OUR LOGGERS HAVE BEEN BETRAYED BY ENVIRONMENT CANADA.

Environment Canada, 2006, National Inventory Report: Greenhouse Gas Sources and Sinks in Canada 1990-2004.  Submission to the United Framework Convention on Climate Change, April 2006: Logging in Canada...According to current IPCC 2003 methodology, emissions from forest management comprise all the C02 contained in harvested roundwood and harvest residues.  All carbon transferred out of managed forests as wood products is deemed an immediate emission."

Deemed is not a scientific statement.

In 2005-2006 at least 44 mills closed across Canada. Those mills yearly produced one million, one hundred and seventeen thousand, one hundred and fifty MBF (million board feet) of lumber, and two million, six hundred and seventy-five thousand Tons of pulp and paper. Together with our operating mills we manufactured: doors and window frames; framing products; prefabricated buildings; mobile homes; softwood lumber; newsprint; wood pulp; wood panels, waferboard, plywood, fibreboard, veneer, particleboard; other paper and paperboard.  I submit you will find very few carbon atoms orbiting earth from these products today.  Certainly not the 19.5 tonnes of carbon per hectare logged deemed an immediate emission.  I live in a house of wood.  I have books in my house published over one hundred years ago. Canada's trailer parks are not as prone to tornado damage as their U.S.A. counterparts.  The national and international denial of the sequestering of carbon in wood and wood products by the Kyoto Accord must be revisited.

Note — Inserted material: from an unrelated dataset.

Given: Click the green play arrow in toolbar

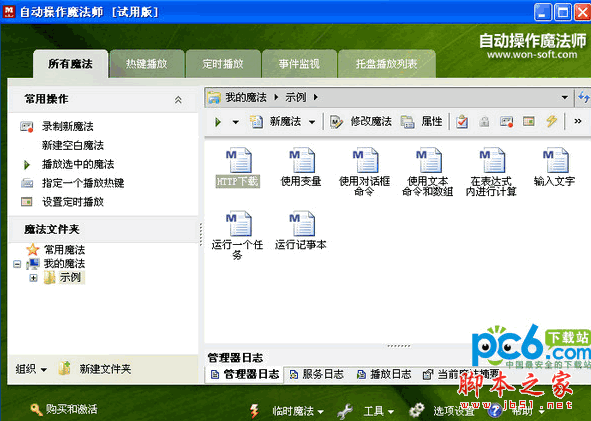Looking at the screenshot, I should 218,122.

We, as Canadians, should DEMAND that  our government provide true accounting of our forestry carbon releases, or, like our estimated hydro bills, we can not divine our true usage.

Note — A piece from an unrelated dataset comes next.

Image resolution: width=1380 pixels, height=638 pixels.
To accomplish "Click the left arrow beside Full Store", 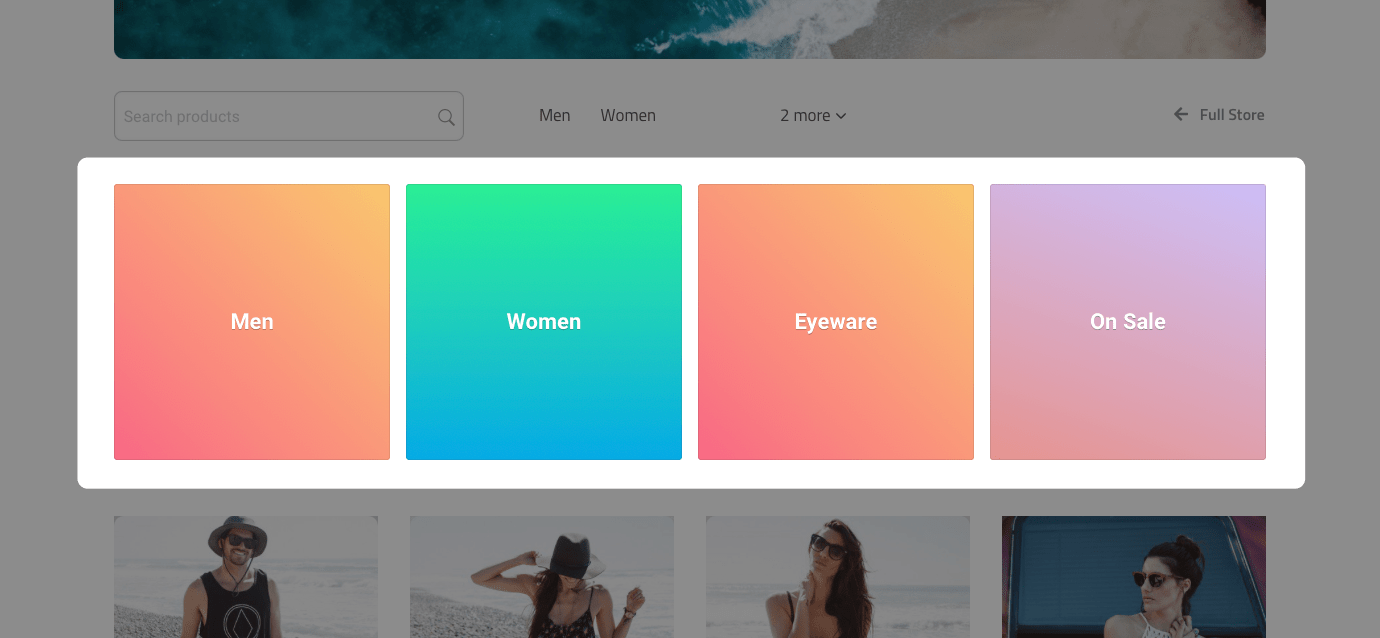I will click(1181, 115).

If we, as Canadians, are going to be lumped with carbon taxes, we should DEMAND that true scientific accounting be done for those products or we will end up like our Ontario Hydro bill - paying for imaginary hydro lost in transmission.

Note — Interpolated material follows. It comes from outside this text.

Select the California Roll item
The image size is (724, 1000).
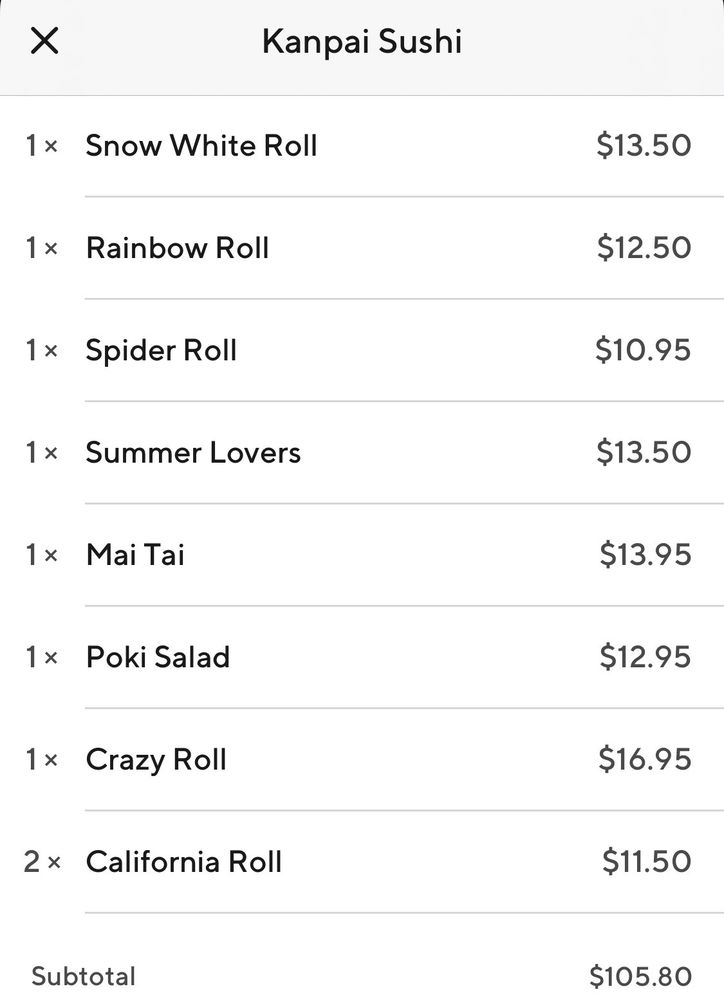click(x=184, y=862)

We, as Canadians, should DEMAND that our industries be allowed to buy and sell Canadian carbon emission credits...not be forced to use international credits thus removing money from our economy.

ALL ONTARIO FORESTRY OPERATIONS CONTINUE TO BE HARASSED BY FORESTETHICS

March 13, 2007: ForestEthics recommends Ontario freeze new logging operations until a forest protection plan is in place.

University of Ottawa professor of Environmental Law vets report: " This does not mean we should stop cutting our forests, " he says.

(Sure could have fooled me. This freeze recommendation comes as annual work schedules expire March 31st and new work schedules come into place April 1st. All logging operations are really new operations every day.)

March 13, 2007: ForestEthics recommends Ontario reduce the area harvested.

University of Ottawa professor of Environmental Law vets report:  "We need wood.  But we should get more use out of the trees we cut," he says.

(I see that old slogan, Less is More, is getting recycled.)

March 13, 2007: ForestEthics recommends Ontario require logging practices that reduce damage to remaining trees and soil.

University of Ottawa professor of Environmental Law vets report: "Forest loss is about one-quarter of the climate change problem, " he says.

(The person who made up that recommendation sure is out of touch with our forest practices that have been enforced for decades. This is likely their way of going gung-ho for soil carbon sequestering.)

March 13, 2007: ForestEthics recommends Ontario promote recycling and use of alternative fibres to decrease demand for virgin timber.

(Well, Red Rock tried recycling and that mill closed and is now being scrapped in 2011.)